En quelques heures, la panique a balayé l’ensemble du secteur du prêt DeFi.
Les marchés rsETH d’Aave V3 et V4 ont été gelés, et les nouveaux dépôts ainsi que les prêts basés sur rsETH ont été suspendus.
SparkLend et Fluid ont suivi en gelant leurs marchés rsETH.
Ethena, bien qu’ayant déclaré ne présenter aucune exposition aux rsETH et maintenir un excédent de garantie supérieur à 101 %, a néanmoins pris la mesure préventive de suspendre temporairement son pont interchaînes OFT via LayerZero depuis le réseau principal Ethereum — pour une durée prévue d’environ six heures. Cette réaction est particulièrement révélatrice : même les acteurs sans exposition directe cessent d’utiliser les ponts liés à LayerZero.
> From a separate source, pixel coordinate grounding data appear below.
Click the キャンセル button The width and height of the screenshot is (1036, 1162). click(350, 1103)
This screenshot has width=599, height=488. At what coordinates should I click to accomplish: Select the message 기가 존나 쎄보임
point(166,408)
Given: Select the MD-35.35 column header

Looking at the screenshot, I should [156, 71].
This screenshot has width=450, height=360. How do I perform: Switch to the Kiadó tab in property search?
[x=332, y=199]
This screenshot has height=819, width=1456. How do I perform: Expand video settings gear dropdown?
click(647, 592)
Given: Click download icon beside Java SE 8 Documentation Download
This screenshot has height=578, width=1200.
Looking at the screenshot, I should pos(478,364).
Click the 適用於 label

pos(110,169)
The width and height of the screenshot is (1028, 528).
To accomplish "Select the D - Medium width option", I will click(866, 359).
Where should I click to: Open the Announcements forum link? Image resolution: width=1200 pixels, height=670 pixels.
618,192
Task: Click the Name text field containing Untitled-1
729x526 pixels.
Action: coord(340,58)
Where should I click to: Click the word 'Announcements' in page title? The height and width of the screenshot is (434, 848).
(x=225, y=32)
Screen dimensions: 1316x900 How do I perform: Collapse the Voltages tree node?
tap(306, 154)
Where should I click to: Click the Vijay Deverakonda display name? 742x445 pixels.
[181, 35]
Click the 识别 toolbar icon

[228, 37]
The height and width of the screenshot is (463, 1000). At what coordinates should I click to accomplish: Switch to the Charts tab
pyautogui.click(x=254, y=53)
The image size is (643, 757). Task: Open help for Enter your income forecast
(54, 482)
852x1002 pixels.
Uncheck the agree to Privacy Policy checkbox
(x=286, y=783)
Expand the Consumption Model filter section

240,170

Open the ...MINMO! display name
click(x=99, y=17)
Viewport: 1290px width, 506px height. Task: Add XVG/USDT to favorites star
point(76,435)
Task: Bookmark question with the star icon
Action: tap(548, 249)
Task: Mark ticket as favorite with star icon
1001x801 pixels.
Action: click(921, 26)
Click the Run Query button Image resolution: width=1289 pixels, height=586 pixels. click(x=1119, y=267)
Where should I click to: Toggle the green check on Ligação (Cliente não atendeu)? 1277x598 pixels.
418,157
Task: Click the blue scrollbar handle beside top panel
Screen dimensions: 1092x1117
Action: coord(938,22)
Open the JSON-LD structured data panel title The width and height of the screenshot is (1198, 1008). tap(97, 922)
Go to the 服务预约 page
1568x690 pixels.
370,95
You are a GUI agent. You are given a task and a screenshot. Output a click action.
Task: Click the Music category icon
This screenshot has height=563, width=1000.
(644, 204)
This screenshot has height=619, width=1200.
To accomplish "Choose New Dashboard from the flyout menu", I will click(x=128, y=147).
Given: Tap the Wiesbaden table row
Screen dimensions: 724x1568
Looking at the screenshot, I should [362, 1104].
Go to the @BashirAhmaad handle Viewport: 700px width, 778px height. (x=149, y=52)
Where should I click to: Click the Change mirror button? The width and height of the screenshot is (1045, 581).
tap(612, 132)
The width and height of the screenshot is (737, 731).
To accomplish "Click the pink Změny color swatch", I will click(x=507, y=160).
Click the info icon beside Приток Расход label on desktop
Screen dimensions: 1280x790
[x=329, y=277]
Lido Finance a suspendu les nouveaux dépôts sur son produit earnETH (car ce dernier intègre une exposition aux rsETH), tout en précisant que stETH et wstETH ne sont pas concernés, et que le protocole central de *staking* de Lido est totalement étranger à cet incident.
Upshift a suspendu les dépôts et retraits des caisses High Growth ETH et Kelp Gain.
Cette liste continue de s’allonger.
Commentaire de TechFlow : La sécurité du DeFi, un chemin semé d’embûches
À l’heure où cet article est rédigé, l’analyse de la cause racine menée par Kelp DAO est toujours en cours. Une partie des rsETH volés pourra-t-elle être récupérée grâce aux efforts des équipes de sécurité ou à des négociations avec des « chapeaux blancs » ? Umbrella d’Aave sera-t-il capable de supporter ce déficit ? Une ruée vers les rachats se déclenchera-t-elle parmi les détenteurs de rsETH sur les L2 ? Les cours d’AAVE et de rsETH parviendront-ils à se stabiliser avant la fin du week-end ?
Certaines questions, toutefois, se posent déjà avec acuité.
Par exemple : les LRT peuvent-ils encore être considérés comme des garanties acceptables par les protocoles de prêt ?
Les Liquid Restaking Tokens (jetons de *re-staking* liquides) ont été la vedette de l’écosystème Ethereum lors du précédent cycle. EigenLayer a lancé le récit d’« un seul ETH générant plusieurs couches de rendements », que des protocoles comme Kelp, ether.fi ou Puffer ont industrialisé. Résultat final : les LRT ont été intégrés aux listes blanches de garanties de nombreux protocoles de prêt en tant qu’actifs structurés.
Cette décision repose sur une hypothèse : le mécanisme d’ancrage des LRT serait suffisamment robuste, et les risques liés aux multiples couches d’actifs sous-jacents pourraient être pleinement modélisés et isolés au niveau des contrats intelligents.
L’incident Kelp a percé cette hypothèse en une seule après-midi. Le risque associé aux LRT ne provient pas uniquement des contrats intelligents sous-jacents, mais aussi de leur architecture de distribution interchaînes ; il ne découle pas d’un seul protocole, mais de chaque lien de dépendance reliant Kelp à EigenLayer, LayerZero et Aave. Chaque brique du « Lego DeFi » semble parfaitement sûre prise isolément, mais l’assemblage final multiplie les risques, plutôt que de les additionner.
Dans les mois à venir, tous les protocoles de prêt continuant de classer les LRT comme garanties de haut niveau devront réévaluer leurs paramètres de risque : les plafonds d’offre seront abaissés, les marges de liquidation élargies, et certains protocoles pourraient même retirer purement et simplement les LRT de leurs listes.
La « moat » (avantage concurrentiel durable) du DeFi a toujours été qualifiée de « composable ». Mais cet incident rappelle à tous que la composable est une arme à double tranchant : l’effet réseau dont vous êtes si fiers devient, entre les mains d’un attaquant, un amplificateur.
Cet attaquant avait anticipé sa voie de sortie bien avant même de lancer l’attaque. Il ne s’agissait pas uniquement de vol, mais d’utiliser la composable du DeFi comme une arme. Plus les relations de dépendance entre protocoles sont étroites, plus la richesse de la composable est grande — et plus la surface d’attaque s’élargit, offrant à l’attaquant davantage de « briques financières Lego » à sa disposition.
La sécurité du DeFi demeure, plus que jamais, un chantier immense.